×
Register Here to Apply for Jobs or Post Jobs. X

Lead Site Reliability Engineer

Job in Washington, District of Columbia, 20022, USA
Listing for: Federated IT
Full Time position
Listed on 2026-02-23
Job specializations:
  • IT/Tech
    Systems Engineer, Cybersecurity, IT Support, Cloud Computing
Salary/Wage Range or Industry Benchmark: 120000 - 150000 USD Yearly USD 120000.00 150000.00 YEAR
Job Description & How to Apply Below

About Bridge Defense.

Bridge Defense is redefining how modern defense technology is delivered. Based in Washington, D.C., we are built for the dynamic mission environment facing the Department of Defense, the Intelligence Community, and federal law enforcement agencies. We provide full-spectrum national security solutions that combine secure infrastructure, cleared talent, and mission‑ready software to meet evolving defense challenges. Our services include secure software development in classified environments and the design and implementation of advanced IT and cybersecurity capabilities ranging from secure cloud architectures and enterprise infrastructure to data center operations, scientific analysis, and cutting‑edge cyber defense.

We are led by technologists and veterans with firsthand mission experience, which enables us to understand both the operational realities and the innovation needed to succeed. Our approach is agile and outcome‑based, delivering results in weeks rather than months whenever possible.

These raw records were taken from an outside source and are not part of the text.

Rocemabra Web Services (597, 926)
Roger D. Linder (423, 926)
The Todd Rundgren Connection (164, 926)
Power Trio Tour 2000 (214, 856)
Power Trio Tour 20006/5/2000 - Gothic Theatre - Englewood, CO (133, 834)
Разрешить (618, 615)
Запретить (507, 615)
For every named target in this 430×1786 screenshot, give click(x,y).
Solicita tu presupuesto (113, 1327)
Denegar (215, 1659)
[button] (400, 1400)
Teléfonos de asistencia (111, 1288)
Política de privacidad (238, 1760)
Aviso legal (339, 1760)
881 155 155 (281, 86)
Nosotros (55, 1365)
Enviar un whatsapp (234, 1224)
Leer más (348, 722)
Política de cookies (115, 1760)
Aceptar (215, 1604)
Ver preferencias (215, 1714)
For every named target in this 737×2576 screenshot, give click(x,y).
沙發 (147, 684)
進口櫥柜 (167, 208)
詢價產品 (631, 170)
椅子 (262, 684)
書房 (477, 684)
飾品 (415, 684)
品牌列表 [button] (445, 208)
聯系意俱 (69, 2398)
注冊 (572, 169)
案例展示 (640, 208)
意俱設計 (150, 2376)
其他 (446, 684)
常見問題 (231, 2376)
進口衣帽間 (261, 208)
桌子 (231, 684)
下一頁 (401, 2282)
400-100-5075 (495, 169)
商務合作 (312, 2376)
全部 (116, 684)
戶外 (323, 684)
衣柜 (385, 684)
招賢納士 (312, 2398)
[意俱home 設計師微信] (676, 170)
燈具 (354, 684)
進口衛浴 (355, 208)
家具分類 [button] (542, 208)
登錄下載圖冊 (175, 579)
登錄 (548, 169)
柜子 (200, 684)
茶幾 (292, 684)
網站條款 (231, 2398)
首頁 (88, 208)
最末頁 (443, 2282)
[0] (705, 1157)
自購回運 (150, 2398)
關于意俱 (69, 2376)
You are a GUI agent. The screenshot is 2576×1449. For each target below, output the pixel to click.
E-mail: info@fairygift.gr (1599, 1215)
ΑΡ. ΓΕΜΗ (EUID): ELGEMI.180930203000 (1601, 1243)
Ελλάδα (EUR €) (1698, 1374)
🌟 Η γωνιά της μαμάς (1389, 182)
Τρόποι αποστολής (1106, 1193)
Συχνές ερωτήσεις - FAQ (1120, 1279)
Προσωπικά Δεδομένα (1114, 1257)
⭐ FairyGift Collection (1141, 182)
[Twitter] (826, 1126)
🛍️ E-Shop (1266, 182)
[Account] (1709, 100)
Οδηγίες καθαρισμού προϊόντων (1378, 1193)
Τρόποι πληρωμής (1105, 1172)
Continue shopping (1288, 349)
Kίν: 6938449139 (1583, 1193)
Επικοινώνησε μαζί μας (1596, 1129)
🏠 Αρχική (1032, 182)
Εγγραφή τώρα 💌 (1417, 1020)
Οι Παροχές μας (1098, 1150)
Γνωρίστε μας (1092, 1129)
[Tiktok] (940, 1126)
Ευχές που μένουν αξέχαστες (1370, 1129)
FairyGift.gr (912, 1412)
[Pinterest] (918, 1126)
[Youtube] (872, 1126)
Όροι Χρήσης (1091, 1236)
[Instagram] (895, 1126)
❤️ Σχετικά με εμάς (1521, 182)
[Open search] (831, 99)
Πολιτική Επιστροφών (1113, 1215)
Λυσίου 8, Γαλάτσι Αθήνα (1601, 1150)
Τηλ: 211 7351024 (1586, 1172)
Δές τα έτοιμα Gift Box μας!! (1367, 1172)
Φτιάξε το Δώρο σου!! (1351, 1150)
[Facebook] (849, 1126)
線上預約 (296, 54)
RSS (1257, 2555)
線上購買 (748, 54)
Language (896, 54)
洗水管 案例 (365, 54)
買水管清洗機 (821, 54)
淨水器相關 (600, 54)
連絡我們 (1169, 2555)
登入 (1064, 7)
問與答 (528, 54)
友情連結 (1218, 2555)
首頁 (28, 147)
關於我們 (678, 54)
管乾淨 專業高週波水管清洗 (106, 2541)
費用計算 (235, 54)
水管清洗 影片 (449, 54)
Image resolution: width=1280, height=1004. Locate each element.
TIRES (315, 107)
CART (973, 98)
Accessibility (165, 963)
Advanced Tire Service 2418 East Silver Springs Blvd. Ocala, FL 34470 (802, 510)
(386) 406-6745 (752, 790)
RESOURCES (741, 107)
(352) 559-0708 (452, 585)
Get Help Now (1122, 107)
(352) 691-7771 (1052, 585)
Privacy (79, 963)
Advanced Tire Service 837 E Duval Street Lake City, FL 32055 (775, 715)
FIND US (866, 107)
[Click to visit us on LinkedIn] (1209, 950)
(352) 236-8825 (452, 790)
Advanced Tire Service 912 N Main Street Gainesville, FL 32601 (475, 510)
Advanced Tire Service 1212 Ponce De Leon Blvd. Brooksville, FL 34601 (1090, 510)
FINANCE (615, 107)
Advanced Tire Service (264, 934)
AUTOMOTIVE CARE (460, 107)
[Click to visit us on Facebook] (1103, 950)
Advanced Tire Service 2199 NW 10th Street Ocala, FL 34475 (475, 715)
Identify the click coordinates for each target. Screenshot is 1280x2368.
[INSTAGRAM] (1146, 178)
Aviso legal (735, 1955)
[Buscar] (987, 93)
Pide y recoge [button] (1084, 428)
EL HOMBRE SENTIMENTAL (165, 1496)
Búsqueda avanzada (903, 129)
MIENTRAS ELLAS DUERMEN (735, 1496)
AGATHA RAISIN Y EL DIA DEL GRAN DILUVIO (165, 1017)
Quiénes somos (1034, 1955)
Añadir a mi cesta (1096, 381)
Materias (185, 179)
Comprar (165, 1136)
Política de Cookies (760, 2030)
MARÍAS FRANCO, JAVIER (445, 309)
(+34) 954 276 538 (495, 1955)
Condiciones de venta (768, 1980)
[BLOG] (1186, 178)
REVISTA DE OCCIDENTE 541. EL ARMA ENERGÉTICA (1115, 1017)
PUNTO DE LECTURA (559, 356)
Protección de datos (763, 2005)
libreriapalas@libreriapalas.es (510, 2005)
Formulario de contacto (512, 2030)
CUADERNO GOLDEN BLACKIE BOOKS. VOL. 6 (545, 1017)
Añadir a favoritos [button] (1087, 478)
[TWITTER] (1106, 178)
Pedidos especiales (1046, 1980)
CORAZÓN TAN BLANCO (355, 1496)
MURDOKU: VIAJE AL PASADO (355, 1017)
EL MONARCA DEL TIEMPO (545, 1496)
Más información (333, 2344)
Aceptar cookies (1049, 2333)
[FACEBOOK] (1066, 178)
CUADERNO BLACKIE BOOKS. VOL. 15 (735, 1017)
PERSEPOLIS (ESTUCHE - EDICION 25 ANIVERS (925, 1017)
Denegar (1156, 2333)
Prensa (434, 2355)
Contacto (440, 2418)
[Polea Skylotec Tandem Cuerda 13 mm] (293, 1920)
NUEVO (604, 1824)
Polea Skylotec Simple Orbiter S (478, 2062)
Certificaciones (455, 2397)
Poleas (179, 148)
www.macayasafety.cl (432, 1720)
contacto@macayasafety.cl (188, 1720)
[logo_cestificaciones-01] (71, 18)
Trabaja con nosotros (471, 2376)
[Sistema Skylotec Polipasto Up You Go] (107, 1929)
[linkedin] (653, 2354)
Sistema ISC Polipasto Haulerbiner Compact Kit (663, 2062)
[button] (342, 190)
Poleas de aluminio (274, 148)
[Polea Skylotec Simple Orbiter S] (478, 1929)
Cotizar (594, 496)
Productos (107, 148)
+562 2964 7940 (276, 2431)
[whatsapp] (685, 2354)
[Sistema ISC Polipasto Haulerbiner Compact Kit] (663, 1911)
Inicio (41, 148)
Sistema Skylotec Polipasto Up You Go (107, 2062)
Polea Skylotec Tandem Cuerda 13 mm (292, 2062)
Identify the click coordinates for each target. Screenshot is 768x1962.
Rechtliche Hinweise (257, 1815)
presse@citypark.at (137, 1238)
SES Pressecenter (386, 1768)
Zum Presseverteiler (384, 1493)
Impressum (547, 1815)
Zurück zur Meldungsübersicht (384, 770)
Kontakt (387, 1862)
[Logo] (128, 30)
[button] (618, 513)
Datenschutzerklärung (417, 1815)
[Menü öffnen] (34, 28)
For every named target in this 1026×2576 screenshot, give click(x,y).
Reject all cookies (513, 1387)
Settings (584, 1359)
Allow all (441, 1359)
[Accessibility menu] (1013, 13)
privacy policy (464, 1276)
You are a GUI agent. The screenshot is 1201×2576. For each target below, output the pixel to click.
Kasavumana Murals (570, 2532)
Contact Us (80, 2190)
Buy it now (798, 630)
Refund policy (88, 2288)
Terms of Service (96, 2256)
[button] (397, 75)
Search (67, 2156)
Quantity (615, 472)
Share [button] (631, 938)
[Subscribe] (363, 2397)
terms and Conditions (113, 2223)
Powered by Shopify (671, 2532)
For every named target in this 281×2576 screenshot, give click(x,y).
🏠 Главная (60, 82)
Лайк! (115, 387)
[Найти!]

At Bridge Defense we value people, integrity, We foster an environment where innovation thrives in support of traditional mission requirements. Our team members receive competitive compensation, robust benefits, professional development and certification opportunities, and clear paths for growth while working on the nation’s most critical projects.

Core Values:
  • Innovation & Responsiveness:
    We push beyond legacy models with efficient, tech‑led solutions built to scale and evolve.
  • Trusted Performance:
    Security, compliance, and deep experience in delivering to demanding environments guides all we do.
  • Mission Focused Expertise:
    From veteran leadership to cleared engineers, our people understand both the technology and the mission.
About the Role

As the Lead Site Reliability Engineer for our Compute Bridge Engagement, you’ll be responsible for the reliability, scalability, and performance of one of the largest hardware and AI infrastructure efforts in the U.S. defense sector. You will lead the deployment, management, and automation of a high‑performance computing mesh across multiple secure environments, ensuring operational excellence and mission continuity for a 9‑figure government program.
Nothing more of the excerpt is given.